January 22 is the birthday of writer and former police officer Joseph Wambaugh (b. 1937). Wambaugh is a critical figure in the evolution of police drama, taking it into a direction of greater realism, with a willingness to tackle the toll the job takes on those who perform it (issues like alcoholism, divorce, and so forth). Before Wambaugh, there’s Jack Webb. After him, David Simon. That’s an oversimplification, but that’s the general gist. Wambaugh presents his protagonists as flawed, but the heroic titles he gave to many of them conveys an overall attitude of admiration. Several of Wambaugh’s novels and true crimes were adapted into films and TV shows, though he only wrote a couple of the screenplays himself.
A second generation police officer, Wambaugh was still on the job with the LAPD when his first novel The New Centurions (1971) became a sensation. It was made into a movie starring George C. Scott the following year. Then came The Blue Knight (1972), about an aging beat cop, which became a TV mini-starring William Holden in 1973, and a full series 1975-76 with George Kennedy (then fresh from playing a similar character in Earthquake).
Wambaugh made his biggest splash with the NBC television series Police Story (1973-78)
Wambaugh created the series, though it was produced by David Gerber. Police Story was unusual for its time in being an anthology. It had no regular characters, though it did have a few recurring ones. Every episode told its own stand-alone story with a completely different set of characters, always in some different branch of the massive LAPD. Many of the scripts were supposedly based on true stories Wambaugh had either heard, or gotten from his conversation with fellow cops. While this format prevented continuity, it allowed for constant novelty, and a huge opportunity for an endless crop of guest stars. Thus scores of well known actors played cops on the show. Everyone was on Police Story! And a handful of new series were spun off, the only successful one of which was Police Woman with Angie Dickinson.

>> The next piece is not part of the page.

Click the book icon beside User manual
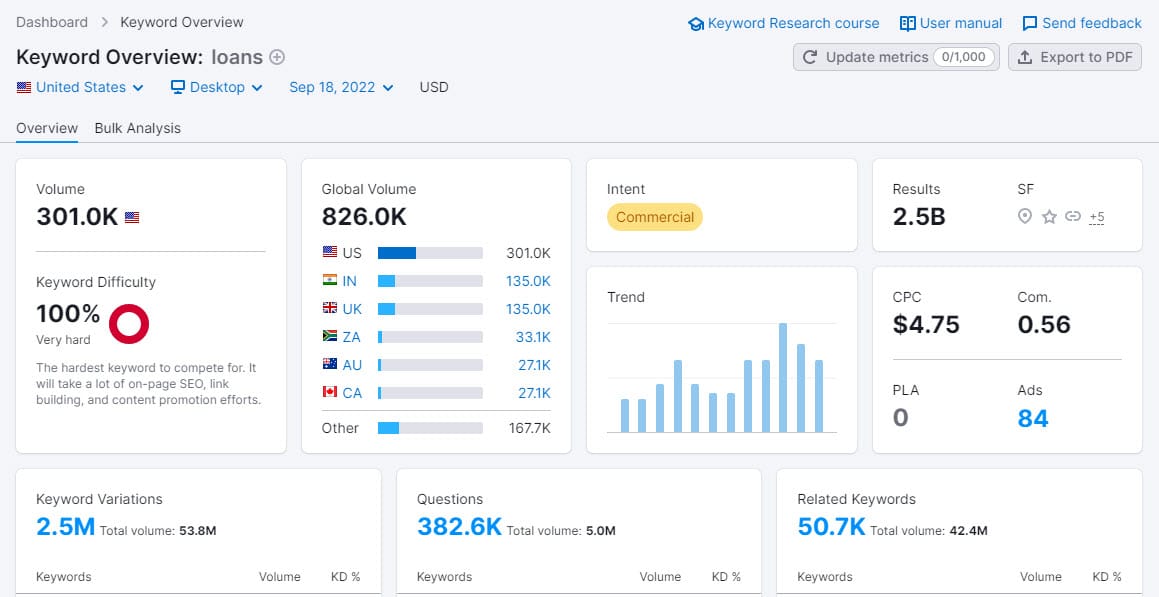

By 1974, Wambaugh was doing so well as a writer that he retired from the LAPD. He continued to crank out books, and they continued to be adapted for the big screen, sometimes by him. In 1977 Robert Aldrich directed a movie version of his book The Choirboys. Wambaugh himself wrote the screenplays for The Onion Field (1979) and The Black Marble (1980), both of which were critically acclaimed. Stuart Margolin directed a version of The Glitter Dome (1984) for HBO, starring James Garner, John Lithgow and Margot Kidder. Then came Echoes in the Darkness (1987) and Fugitive Nights (1993).
While Wambaugh continued to produce tons of new and successful books over the years (the most recent was in 2012), his vogue was over on movie and tv screens by the 1980s, when he began to be eclipsed by things like Hill Street Blues, and the books and adaptations of James Ellroy. To everything there is a season.